BPH seems to stem from the imbalance between the cell proliferation and cell death. In this study, slides of BPH tissues were stained using immunohistochemistry staining and the expression of BCL-2 was observed. Slides that were positive for BCL-2 expression were then graded (1 indicated that the glands shown <30% of BCL-2
expression, 2 indicated that the glands expressed 30-60% BCL-2 and 3 indicated that the glands shown >60% of BCL-2 expression) and those were negative for BCL-2 was marked as 0.
Studies have shown that 77.6% of the 30 samples was stained positive for BCL-2 expression. There was an increase in BCL-2 expression, which accounted for the decrease in the apoptotic index in a research done by (Colombel et al., 1998; Royuela et al., 2000) and in the present study, we found that out of 30 BPH tissue slides that we stained, 20 (67%) of them showed positivity for BCL-2 expression.

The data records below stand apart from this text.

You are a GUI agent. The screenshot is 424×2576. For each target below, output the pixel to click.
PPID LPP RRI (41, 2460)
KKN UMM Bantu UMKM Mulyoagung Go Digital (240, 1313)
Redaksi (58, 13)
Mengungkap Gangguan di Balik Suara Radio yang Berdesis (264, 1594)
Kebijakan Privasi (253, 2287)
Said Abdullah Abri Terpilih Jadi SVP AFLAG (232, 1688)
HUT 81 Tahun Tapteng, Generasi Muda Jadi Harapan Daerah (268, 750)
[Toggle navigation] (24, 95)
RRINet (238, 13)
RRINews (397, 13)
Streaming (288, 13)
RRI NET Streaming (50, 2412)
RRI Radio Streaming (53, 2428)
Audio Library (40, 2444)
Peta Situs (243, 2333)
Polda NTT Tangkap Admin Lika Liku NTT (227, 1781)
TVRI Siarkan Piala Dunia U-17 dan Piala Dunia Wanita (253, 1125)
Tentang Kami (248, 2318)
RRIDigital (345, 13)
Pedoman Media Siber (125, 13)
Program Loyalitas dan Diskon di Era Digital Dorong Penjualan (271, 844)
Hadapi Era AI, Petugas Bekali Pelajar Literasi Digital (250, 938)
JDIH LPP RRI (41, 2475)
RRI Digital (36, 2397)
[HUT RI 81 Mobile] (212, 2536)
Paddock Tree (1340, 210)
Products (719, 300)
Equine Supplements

This study proves the theory that BCL-2 regulates cell death up to certain extent and also seemed to correlate well with the two other recent comparable studies. Kendall Tau-B test was applied to find any association between the intensity of BCL-2 expression with apoptosis and the result shown a significant correlation. This finding supported the theory that with an increase of BCL-2 level, there was a decrease in apoptosis, which eventually leads to enlargement of the organ.
This study was done under a research grant provided by the International Medical University, Kuala Lumpur, Malaysia. The researchers also, wish to acknowledge the contributions of Dr. J. Karthikesh, J.R.D. Pathology Laboratory for his expert advise.